Paris, Marseille. La rame est quasiment vide : nous ne sommes que cinq. Au lieu de profiter du calme inattendu pour chroniquetter sévère et justifier de me trimballer un bon kilo d’ordi, je passe l’essentiel du trajet à regarder par les fenêtres, de droite et de gauche, aucune silhouette empesée ne venant arrêter mon regard, aucun regard ne le contraignant à se détourner. Je ne sais pas si je renoue avec la géographie, à relever ses indices in situ, ou simplement avec le monde enfantin qui se déroulait par la vitre arrière lors des interminables voyages en voiture – quoique, pas interminables, juste assez longs pour, à l’image de M. Jourdain, faire de la prose : « Quand est-ce qu’on arrive ? » « On arrive quand ? » « On est bientôt arrivé ? » et ne même plus le demander, anticipant la singerie des parents.

Il y a les clochers, qui ne font plus signe vers aucune religion et dessinent seulement un paysage, flottant au milieu des villages comme une icône de localisation. Ici, vous êtes ici, il y a de la vie ici, une église, quelques habitations, une boulangerie, sûrement.

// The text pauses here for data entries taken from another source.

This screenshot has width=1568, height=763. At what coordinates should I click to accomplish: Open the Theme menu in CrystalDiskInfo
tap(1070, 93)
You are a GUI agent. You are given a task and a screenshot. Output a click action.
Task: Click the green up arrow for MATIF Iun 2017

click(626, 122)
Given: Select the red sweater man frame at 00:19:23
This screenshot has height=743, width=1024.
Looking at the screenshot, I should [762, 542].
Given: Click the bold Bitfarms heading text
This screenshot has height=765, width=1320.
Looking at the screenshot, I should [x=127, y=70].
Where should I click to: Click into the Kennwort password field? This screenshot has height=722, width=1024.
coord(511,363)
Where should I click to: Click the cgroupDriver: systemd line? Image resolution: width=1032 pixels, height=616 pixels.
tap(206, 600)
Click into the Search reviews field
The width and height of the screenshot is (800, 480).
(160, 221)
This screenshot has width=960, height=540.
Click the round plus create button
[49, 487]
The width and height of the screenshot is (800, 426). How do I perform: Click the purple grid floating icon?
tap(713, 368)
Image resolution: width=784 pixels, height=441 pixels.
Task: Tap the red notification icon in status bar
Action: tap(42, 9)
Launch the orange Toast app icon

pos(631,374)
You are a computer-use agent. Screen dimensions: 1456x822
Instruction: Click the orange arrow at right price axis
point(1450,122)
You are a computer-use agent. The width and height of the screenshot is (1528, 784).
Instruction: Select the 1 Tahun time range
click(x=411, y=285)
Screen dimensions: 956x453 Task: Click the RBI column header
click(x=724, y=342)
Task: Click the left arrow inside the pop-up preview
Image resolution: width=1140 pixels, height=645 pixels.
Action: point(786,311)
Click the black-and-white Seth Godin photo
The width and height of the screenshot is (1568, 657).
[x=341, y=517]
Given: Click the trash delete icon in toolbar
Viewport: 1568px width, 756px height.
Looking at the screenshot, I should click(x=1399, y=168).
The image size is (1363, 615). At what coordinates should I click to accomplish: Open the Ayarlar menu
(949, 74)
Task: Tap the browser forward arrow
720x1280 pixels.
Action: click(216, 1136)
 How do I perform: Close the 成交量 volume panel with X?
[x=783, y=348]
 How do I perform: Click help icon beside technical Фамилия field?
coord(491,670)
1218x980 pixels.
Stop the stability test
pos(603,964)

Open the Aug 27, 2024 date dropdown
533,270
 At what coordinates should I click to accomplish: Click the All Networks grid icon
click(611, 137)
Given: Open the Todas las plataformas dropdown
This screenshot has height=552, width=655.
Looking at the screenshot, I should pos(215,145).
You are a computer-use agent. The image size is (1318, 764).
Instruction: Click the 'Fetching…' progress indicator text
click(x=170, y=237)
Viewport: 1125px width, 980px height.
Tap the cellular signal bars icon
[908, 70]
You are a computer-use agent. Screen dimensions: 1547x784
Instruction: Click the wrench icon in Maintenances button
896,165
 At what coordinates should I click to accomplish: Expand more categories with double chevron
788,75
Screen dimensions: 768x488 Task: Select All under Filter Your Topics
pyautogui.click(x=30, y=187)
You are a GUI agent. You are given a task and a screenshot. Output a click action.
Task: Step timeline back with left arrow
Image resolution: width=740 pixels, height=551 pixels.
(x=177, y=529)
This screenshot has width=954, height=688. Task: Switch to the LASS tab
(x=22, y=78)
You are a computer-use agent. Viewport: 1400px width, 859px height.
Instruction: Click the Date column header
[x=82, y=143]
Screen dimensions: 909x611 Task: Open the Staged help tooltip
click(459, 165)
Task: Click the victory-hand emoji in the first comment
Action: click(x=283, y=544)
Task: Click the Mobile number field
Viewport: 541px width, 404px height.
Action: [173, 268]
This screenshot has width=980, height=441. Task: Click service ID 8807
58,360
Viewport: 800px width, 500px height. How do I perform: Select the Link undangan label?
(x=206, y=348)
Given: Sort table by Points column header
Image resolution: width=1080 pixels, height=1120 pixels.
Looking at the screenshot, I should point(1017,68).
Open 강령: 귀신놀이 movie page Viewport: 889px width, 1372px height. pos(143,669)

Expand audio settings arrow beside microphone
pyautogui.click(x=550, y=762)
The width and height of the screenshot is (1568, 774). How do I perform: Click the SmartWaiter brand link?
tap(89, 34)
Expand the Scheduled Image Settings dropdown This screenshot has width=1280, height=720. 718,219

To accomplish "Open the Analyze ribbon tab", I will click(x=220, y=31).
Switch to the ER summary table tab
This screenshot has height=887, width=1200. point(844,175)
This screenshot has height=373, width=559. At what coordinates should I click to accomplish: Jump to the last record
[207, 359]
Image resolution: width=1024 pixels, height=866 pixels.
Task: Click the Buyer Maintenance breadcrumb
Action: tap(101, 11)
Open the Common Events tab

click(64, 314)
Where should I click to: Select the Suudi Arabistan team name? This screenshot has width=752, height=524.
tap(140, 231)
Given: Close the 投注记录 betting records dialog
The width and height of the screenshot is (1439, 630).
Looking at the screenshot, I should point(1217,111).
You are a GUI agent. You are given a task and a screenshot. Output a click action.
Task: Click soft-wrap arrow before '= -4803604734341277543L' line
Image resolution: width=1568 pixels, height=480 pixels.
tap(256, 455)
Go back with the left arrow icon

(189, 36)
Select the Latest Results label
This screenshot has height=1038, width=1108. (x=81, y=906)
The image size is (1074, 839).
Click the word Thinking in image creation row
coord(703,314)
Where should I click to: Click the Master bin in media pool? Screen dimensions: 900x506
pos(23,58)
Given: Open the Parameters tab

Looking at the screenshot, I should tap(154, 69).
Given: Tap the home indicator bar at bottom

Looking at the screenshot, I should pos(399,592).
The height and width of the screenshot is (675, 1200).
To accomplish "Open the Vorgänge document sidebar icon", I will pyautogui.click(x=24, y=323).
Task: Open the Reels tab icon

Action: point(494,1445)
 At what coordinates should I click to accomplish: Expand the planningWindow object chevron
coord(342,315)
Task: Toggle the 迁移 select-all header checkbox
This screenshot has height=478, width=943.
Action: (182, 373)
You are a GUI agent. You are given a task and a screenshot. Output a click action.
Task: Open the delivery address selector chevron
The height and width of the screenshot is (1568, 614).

Il y a les lignes à haute tension, ces géants franchouillards aux jupes ou aux manches retroussées (selon qu’on les imagine porter des paniers ou souffler la fourche tout juste déposée), quand les éoliennes, elles, font suspecter des origines extraterrestres (j’imagine toujours un remake science-fi de Don Quichotte, moulins alignés en pleine Guerre des mondes…). J’ai du mal à envisager qu’elles puissent défigurer le paysage, quand, à le peupler, elles me semblent bien plus à même d’avoir une identité, anthropomorphisées.

Il y a les châteaux d’eau, donjons esseulés en plein champs, bizarres constructions à la base plus étroite que la corolle qui la surplombe, qui semblent à vrai dire moins échappées d’une forteresse médiévale que d’un jeu d’échecs, sur leur plateau.

Il y a la végétation du change insensiblement, recul du vert au profit de l’ocre, comme si la mer, vers laquelle on se dirige, avait absorbé tout le capital aqueux de la zone qui précède.

Il y a les champs de vigne bien peignés, ces rainures que la vitesse du TGV transforme en images holographiques, argentées.

Il y a les tuiles, les pins, le Sud enfin et ses collines caillouteuses que j’aimerais arpenter depuis que j’ai lu Simone de Beauvoir et que j’ai bien envie, moi aussi, d’être douée pour le bonheur et de marcher sur, comme à la rencontre d’un ennemi qui n’arrivera pas, parce que je l’aurai terrassé en moi, piétiné à chacun de mes pas.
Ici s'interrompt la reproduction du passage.